WERKINSTRUCTIE. Neem uit het paginafragment hieronder letterlijk de passage over tussen "Verklaart bewezen dat" en "van het bewezenverklaarde.", beide inbegrepen.

PAGINAFRAGMENT.
——
Door de moord hebben de daders onherstelbaar leed berokkend aan de naasten van het slachtoffer, terwijl ze bovendien de meest centrale verbodsbepaling van de strafwet, het verbod een ander van het leven te beroven, hebben overtreden.
Door deze moord is de rechtsorde ernstig geschokt, mede omdat deze bijdraagt aan gevoelens van onveiligheid in de samenleving.
Bovendien heeft de verdachte zich aan een ernstig strafbaar feit schuldig gemaakt door met anderen een vuurwapen voorhanden te hebben. De ernst hiervan weegt des te zwaarder nu het vuurwapen is gebruikt als moordwapen. In deze zaak komt dit feit dan ook naar voren als strafverzwarende omstandigheid.
In het voordeel van de verdachte is dat van hem, blijkens het Uittreksel uit de Justitiële Documentatie, hier te lande geen eerdere veroordelingen bekend zijn.
Het hof is - alles overwegende - van oordeel dat de door de rechtbank opgelegde en de door de advocaat-generaal gevorderde gevangenisstraf passend en geboden is.
Toepasselijke wettelijke voorschriften
Het hof heeft gelet op de artikelen 47, 57 en 289 van het Wetboek van Strafrecht en de artikelen 26 en 55 (oud) van de Wet wapens en munitie.
Vernietigt het vonnis waarvan beroep en doet opnieuw recht.
Verklaart bewezen dat de verdachte het onder 1 en 2 tenlastegelegde, zoals hierboven omschreven, heeft begaan.
Verklaart niet bewezen hetgeen ter zake meer of anders is tenlastegelegd en spreekt de verdachte daarvan vrij.
Bepaalt dat het bewezenverklaarde de hierboven vermelde strafbare feiten oplevert.
Verklaart de verdachte strafbaar ter zake van het bewezenverklaarde.
——
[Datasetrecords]
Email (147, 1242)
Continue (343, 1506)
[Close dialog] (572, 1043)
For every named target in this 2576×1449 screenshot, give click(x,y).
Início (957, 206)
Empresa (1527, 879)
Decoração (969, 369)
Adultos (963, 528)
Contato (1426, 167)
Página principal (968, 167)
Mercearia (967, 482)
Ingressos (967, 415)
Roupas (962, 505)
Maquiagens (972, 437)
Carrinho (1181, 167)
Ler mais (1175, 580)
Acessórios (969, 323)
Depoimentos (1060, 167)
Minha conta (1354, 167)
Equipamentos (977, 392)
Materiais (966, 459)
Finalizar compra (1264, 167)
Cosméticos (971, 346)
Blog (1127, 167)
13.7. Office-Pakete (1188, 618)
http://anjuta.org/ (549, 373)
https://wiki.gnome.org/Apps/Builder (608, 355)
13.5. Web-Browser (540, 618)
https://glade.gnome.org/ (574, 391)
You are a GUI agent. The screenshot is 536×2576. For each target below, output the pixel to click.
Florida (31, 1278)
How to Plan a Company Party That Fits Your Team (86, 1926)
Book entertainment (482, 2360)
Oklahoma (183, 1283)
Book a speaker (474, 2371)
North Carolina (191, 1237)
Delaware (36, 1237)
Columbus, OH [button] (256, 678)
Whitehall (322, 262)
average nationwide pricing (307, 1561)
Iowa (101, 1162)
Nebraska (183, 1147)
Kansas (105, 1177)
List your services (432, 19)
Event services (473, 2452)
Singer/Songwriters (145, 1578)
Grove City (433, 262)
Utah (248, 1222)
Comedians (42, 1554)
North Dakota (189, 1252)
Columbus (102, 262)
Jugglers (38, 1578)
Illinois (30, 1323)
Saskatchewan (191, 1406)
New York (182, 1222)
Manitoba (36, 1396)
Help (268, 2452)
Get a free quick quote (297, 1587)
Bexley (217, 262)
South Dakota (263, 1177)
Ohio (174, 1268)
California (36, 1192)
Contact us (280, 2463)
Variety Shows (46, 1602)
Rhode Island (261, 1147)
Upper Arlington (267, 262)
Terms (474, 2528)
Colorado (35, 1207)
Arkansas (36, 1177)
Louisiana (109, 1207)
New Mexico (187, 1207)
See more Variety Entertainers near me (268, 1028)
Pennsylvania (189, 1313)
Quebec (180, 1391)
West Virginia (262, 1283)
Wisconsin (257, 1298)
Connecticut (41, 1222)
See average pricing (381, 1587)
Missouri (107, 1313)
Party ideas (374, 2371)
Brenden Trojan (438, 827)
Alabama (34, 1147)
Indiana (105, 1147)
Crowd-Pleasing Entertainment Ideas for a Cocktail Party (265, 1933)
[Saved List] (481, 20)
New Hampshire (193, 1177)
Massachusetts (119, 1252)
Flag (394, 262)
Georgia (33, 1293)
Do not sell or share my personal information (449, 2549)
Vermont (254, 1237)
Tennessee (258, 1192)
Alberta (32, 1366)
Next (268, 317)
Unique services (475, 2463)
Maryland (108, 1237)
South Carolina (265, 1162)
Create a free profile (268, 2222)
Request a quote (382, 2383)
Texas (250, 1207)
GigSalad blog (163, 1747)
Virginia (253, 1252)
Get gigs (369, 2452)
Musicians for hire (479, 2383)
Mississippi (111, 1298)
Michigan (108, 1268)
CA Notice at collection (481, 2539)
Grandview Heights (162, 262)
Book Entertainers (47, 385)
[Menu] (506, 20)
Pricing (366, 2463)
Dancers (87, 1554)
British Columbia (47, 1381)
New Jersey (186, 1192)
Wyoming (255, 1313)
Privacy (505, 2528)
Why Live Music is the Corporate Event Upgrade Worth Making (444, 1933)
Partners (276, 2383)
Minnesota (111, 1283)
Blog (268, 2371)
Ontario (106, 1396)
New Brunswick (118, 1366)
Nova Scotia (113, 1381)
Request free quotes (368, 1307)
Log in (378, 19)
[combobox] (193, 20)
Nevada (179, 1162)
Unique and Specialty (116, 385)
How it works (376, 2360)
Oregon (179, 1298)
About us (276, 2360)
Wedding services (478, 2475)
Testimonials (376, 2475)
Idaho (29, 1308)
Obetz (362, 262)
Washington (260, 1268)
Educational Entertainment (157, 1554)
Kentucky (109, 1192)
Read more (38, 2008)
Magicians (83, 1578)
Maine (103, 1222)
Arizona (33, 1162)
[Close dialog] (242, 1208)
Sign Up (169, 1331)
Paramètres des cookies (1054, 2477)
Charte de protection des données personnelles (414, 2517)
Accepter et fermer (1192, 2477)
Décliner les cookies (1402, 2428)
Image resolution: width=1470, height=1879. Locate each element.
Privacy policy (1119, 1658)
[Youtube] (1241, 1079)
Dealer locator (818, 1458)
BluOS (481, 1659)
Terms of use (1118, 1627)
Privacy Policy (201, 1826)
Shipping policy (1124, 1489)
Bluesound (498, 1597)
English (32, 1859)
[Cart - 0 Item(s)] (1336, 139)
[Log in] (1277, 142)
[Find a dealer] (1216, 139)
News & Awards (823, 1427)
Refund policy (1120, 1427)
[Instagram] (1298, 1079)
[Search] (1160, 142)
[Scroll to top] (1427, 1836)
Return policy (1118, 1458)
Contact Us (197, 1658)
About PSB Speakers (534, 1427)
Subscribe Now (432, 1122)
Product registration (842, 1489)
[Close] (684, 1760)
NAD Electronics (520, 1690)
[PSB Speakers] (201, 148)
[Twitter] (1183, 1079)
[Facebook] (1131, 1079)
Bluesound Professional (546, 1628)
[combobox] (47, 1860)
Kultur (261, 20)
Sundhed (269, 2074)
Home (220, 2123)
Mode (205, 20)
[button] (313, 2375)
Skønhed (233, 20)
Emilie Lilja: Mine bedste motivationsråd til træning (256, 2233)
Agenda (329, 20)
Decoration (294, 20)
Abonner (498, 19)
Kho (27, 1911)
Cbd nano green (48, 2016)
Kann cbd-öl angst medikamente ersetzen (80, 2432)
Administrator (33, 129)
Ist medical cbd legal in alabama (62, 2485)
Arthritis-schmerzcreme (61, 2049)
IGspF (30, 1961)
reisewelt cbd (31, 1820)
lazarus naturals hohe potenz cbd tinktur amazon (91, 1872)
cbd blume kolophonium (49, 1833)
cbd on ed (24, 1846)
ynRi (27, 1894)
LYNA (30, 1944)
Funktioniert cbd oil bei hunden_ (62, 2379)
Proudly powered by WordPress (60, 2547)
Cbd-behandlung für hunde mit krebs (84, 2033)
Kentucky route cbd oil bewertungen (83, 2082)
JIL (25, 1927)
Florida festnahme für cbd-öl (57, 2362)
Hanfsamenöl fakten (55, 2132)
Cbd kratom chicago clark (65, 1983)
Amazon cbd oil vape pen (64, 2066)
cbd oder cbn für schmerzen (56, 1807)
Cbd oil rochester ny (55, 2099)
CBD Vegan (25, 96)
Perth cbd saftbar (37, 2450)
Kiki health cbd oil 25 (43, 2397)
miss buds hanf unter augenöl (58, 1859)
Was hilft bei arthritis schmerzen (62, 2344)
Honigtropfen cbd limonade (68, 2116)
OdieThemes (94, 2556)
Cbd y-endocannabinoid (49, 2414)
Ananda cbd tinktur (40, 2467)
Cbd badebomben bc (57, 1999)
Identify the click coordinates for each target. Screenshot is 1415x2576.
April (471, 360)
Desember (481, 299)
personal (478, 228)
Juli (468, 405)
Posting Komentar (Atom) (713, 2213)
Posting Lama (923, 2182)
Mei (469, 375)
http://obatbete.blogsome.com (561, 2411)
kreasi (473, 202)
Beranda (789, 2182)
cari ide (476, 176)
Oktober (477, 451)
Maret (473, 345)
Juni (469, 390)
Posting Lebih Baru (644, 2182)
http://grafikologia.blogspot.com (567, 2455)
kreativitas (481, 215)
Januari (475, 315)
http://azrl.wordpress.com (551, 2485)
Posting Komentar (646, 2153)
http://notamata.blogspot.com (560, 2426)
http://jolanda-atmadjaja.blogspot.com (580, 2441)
——
ANTWOORD.
Verklaart bewezen dat de verdachte het onder 1 en 2 tenlastegelegde, zoals hierboven omschreven, heeft begaan.
Verklaart niet bewezen hetgeen ter zake meer of anders is tenlastegelegd en spreekt de verdachte daarvan vrij.
Bepaalt dat het bewezenverklaarde de hierboven vermelde strafbare feiten oplevert.
Verklaart de verdachte strafbaar ter zake van het bewezenverklaarde.